→ **Задание A**:
Верните из текста для чтения всё, начиная со слов «Но я отнюдь» и вплоть до слов «клеветнический скандал разразился?», без каких-либо изменений.
→ **Задание B**:
О ком, согласно тексту для чтения, сочинял рассказы Тельпугов?

→ **Текст для чтения**:
=====
— А какие правильные частушки вы нам читали насчет Хрущева, вот его и сняли, теперь радуюсь вместе с вами.
Но я отнюдь не радовалась снятию Хрущева и с Губаревым за одним столиком сидеть побрезговала. При нем же рассказала Смелякову историю с частушками, и что под губаревскую диктовку на меня был написан донос.
— А ну чеши отсюда к копаной матери, доносчик копаный, — погнал Губарева Ярослав Васильевич.
Губарев поднялся не сразу: «Не верьте ей! Я сгоряча только подписал заявление парторга, не под мою диктовку. Не верьте ей!».
— А я каждому ее слову верю, а тебе, копаный мудяра, не верю, чеши от нас!
Так почему же не поверил мне Смеляков тогда, когда клеветнический скандал разразился?
Мы с моим приятелем отправились на троллейбусе в Высшие курсы. Директор курсов Лаптев был в отпуске, значит, к его заместителю Тельпугову, который, как мне думалось, не лучше Губарева. Обтекаемо-вкрадчивый Тельпугов, сочинитель рассказов о Ленине, он же парторг литинститута, вызывал во мне сильное подкожное недоверие, — когда бы я его ни видела, из-под кожи проступали пупырышки. В полном расстройстве от милицейского поклепа чуть было не поделилась своими мыслями с моим волжанином. Но сдержалась, вспомнив про «обет» молчания о подвале и понимая, что, в сущности, бездоказательна моя версия насчет умышленного преследования и провокации, что эту мысль я не продумала, а ощутила гусиной кожей.
=====
→ **Предоставленные данные**:
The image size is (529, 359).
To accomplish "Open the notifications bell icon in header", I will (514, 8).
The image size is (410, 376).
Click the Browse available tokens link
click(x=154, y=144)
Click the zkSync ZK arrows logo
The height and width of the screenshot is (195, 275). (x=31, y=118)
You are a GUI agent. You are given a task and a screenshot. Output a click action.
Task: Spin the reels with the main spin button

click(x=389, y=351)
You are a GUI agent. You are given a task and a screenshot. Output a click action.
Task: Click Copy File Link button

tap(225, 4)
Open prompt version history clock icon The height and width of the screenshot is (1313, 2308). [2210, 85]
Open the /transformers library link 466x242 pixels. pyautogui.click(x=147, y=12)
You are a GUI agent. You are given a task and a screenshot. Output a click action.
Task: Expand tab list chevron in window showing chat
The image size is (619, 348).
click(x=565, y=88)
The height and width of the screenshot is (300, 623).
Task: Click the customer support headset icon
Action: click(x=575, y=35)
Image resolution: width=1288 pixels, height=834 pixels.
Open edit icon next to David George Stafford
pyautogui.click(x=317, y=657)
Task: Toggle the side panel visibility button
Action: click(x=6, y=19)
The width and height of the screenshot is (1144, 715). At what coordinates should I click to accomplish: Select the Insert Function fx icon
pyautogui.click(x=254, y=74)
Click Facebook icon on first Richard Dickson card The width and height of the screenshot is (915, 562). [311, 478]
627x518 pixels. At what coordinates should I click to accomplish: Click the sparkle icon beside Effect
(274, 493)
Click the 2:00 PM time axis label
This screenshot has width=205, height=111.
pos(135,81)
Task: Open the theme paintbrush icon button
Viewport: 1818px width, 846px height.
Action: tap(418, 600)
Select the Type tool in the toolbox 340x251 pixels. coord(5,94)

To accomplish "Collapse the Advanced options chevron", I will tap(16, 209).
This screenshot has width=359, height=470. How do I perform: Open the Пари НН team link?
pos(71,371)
=====
→ **Ожидаемый ответ A**:
Но я отнюдь не радовалась снятию Хрущева и с Губаревым за одним столиком сидеть побрезговала. При нем же рассказала Смелякову историю с частушками, и что под губаревскую диктовку на меня был написан донос.
— А ну чеши отсюда к копаной матери, доносчик копаный, — погнал Губарева Ярослав Васильевич.
Губарев поднялся не сразу: «Не верьте ей! Я сгоряча только подписал заявление парторга, не под мою диктовку. Не верьте ей!».
— А я каждому ее слову верю, а тебе, копаный мудяра, не верю, чеши от нас!
Так почему же не поверил мне Смеляков тогда, когда клеветнический скандал разразился?

→ **Ожидаемый ответ B**:
Тельпугов сочинял рассказы о Ленине.